Task prompt: Copy out all of the lines below exactly; the pictures do not belong in the copy.
[[ Supplied records open ]]
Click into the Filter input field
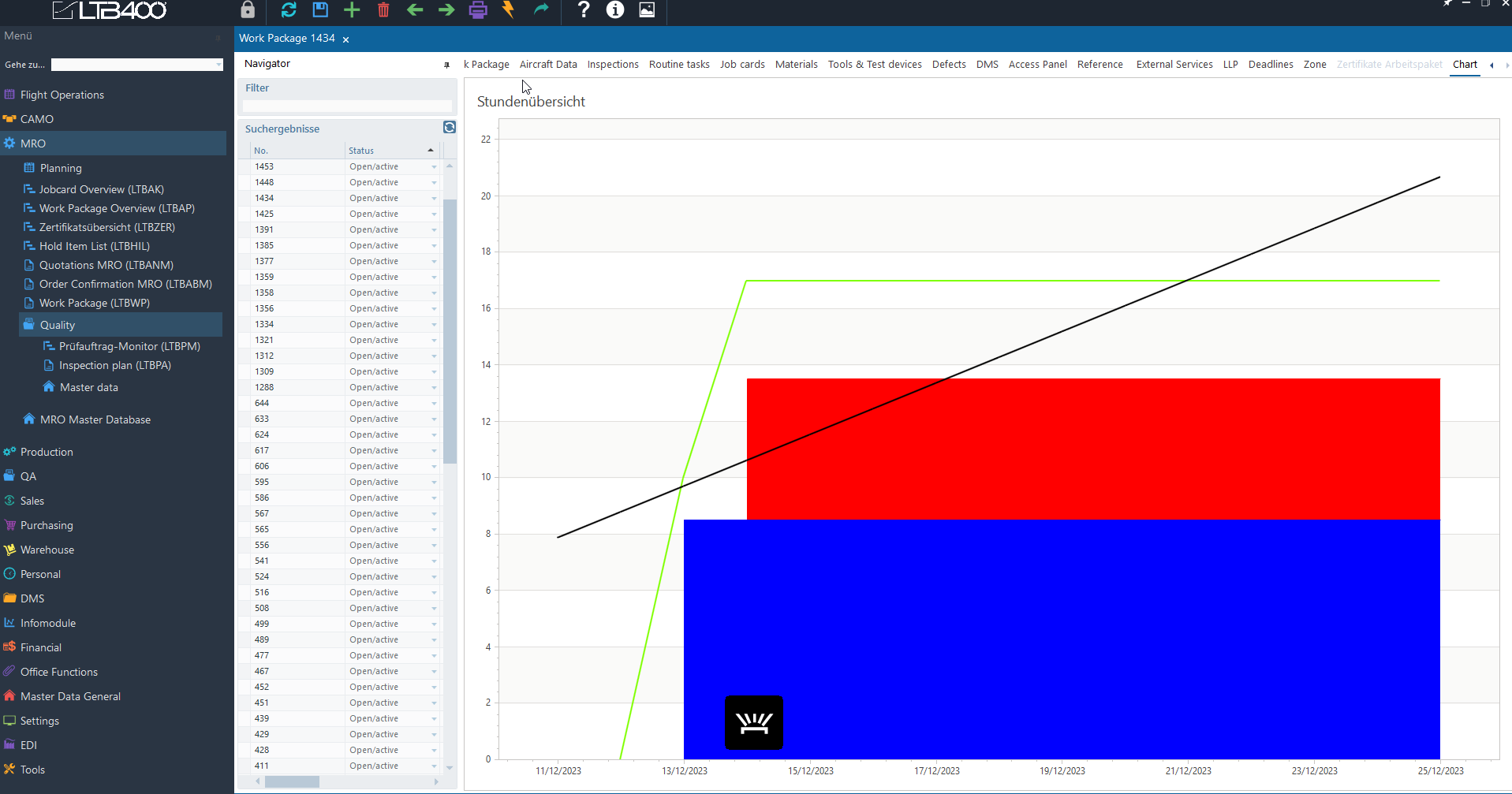The image size is (1512, 794). coord(347,106)
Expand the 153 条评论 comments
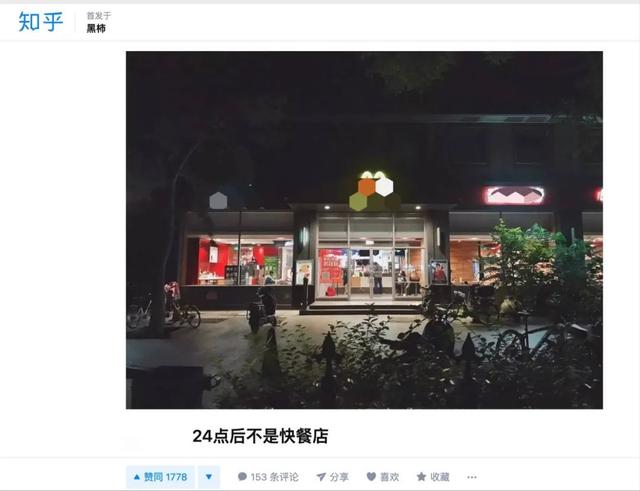 (268, 477)
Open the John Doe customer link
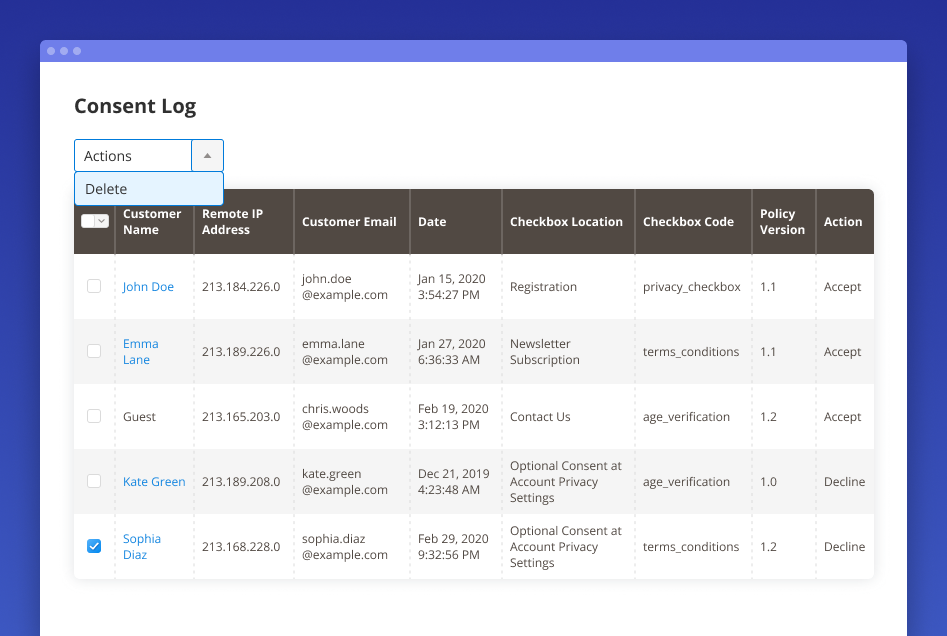 point(148,286)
[[ Supplied records closed ]]
Solution:
Click into the Filter input field
The image size is (1512, 794). coord(347,106)
Expand the 153 条评论 comments
 (268, 477)
Open the John Doe customer link
 point(148,286)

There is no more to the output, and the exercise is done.